Author: Mahdi Mohammadzadeh
A data-driven surrogate model that replaces slow FEM simulation of a cantilever beam with a trained ML model — achieving millisecond inference at FEM-level accuracy.
This project builds a complete surrogate modeling pipeline for structural simulation. A cantilever beam under a point load is modeled with Euler-Bernoulli beam theory, generating 10,000 labeled samples across realistic engineering ranges. Two machine learning surrogates are then trained to predict the beam response directly from geometry, material, and load parameters.

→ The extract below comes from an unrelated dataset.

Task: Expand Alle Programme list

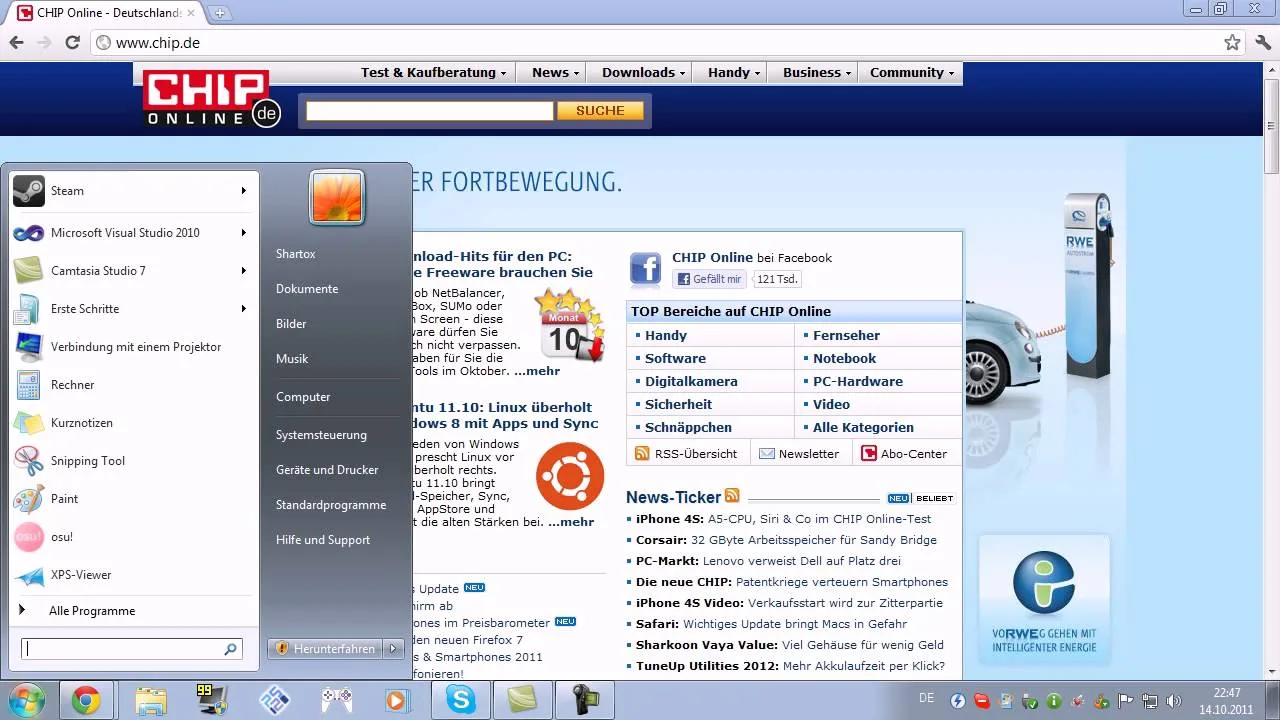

The goal is to replace repeated slow FEM-style simulation calls with a trained model that can estimate structural response in milliseconds while preserving engineering-level accuracy.
The surrogate receives six input features:
| Parameter | Symbol | Range | Unit |
|---|---|---|---|
| Beam length | L |
0.5 to 3.0 | m |
| Cross-section width | b |
0.01 to 0.10 | m |
| Cross-section height | h |
0.01 to 0.10 | m |
| Young's modulus | E |
70e9 to 210e9 | Pa |
| Applied load | F |
100 to 10000 | N |
| Density | rho |
2700 to 7850 | kg/m^3 |
It predicts three structural responses:
| Response | Symbol | Unit |
|---|---|---|
| Tip deflection | delta |
m |
| Max bending stress | sigma |
Pa |
| First natural frequency | f1 |
Hz |
Euler-Bernoulli beam theory is used as the fast analytical simulator for a cantilever beam with a point load at the free end.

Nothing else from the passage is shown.